THE credit crunch is to blame for vast numbers of people giving up their pets.
That's the view of Bournemouth and District Cats Protection and the Dogs Trust, who both say that many people can no longer afford to have pets and others are now reluctant to take them on.
Bournemouth and District Cats Protection welfare officer Brenda Mitchell says the branch is being swamped with cats by people who are tightening their purse strings.
What many people do not realise is that animals from Cats Protection come ready vaccinated and chipped and in the case of elderly cats medical bills are taken care of after adoption she says.
Brenda is appealing for people to consider adopting one of the "affectionate" cats currently in their care.
Many people are moving to smaller properties where it is not practical to own animals and others choose the cat as the first thing to ditch when times get tough, said Brenda.
The branch is currently looking after 45 kittens and 35 cats, two of which are pregnant she added.
She said: "We don't know which way to turn.
"I think it is the credit crunch. The cat goes first. It's a really sad thing but I think people are finding they can't afford their cats. A lot of people are moving to smaller houses where it is not suitable to have cats.
"It's never been as bad as this. We ask other branches if they can help but they are all in the same position and we have got such a long waiting list. Last Monday we had 18 cats waiting to come in and no space. I've got cats staying in vets costing us a fortune," she said.
A spokesperson for the Dogs Trust said it too was starting to notice the effects of the credit crunch.
She said: "Some re-homing centres have reported reduced footfall and a lower number of people wanting to re-home a dog. Others have noticed increased calls from people unable to pay their vet bills. And many re-homing centres have had worried calls from dog owners forced to move into rented accommodation as they cannot afford to buy a property".
RSPCA spokesperson Jo Barr said that a couple of its re-homing centres have reported people handing over pets they can no longer afford to keep.

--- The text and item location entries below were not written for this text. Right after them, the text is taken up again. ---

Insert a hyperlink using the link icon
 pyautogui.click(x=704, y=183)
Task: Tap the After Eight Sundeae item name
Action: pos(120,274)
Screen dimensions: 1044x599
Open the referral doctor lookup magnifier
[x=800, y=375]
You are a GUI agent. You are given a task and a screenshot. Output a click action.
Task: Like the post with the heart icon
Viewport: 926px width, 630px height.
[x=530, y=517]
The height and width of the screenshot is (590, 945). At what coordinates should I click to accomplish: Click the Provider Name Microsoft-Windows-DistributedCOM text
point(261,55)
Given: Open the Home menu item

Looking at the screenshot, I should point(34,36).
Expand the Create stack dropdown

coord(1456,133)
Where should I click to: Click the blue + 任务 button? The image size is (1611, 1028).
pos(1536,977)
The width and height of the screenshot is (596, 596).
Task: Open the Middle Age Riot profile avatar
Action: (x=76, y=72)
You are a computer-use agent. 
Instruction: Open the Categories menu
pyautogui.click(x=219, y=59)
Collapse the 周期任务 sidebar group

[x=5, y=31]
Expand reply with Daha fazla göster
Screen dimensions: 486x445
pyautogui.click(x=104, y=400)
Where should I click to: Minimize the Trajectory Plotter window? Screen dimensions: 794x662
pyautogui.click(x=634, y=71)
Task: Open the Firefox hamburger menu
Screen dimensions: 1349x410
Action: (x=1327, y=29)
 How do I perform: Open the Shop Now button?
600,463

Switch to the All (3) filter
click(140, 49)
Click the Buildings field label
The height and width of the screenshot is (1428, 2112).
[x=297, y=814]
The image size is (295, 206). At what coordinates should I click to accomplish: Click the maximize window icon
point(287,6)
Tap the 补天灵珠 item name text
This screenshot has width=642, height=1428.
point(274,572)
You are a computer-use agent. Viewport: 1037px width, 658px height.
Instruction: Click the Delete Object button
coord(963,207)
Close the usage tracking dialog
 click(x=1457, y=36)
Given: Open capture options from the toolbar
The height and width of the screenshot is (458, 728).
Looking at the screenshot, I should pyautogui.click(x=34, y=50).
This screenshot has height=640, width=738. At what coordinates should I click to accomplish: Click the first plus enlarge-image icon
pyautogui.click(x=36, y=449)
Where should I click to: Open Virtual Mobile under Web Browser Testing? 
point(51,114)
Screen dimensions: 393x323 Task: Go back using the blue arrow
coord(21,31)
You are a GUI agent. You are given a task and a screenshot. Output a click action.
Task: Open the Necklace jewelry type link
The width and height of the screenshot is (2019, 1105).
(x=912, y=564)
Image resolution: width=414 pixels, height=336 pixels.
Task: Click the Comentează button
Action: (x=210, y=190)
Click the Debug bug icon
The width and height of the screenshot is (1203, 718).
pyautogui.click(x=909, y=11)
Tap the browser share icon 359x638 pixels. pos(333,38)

She added: "Nationally the RSPCA has not yet seen any evidence that the credit crunch has caused an influx of animals into its centres.
"However individual animal centres have reported one or two such cases recently. It is inevitable that people living nearest the breadline are most likely to feel the pinch as the credit crunch takes effect.
"They should seek advice from organisations such as the RSPCA and also consider taking out pet insurance to cover any unexpected vets bills. Anyone thinking of taking on an animal should first find out exactly how much it will cost to keep and ensure that they can afford to look after it for the whole of its life."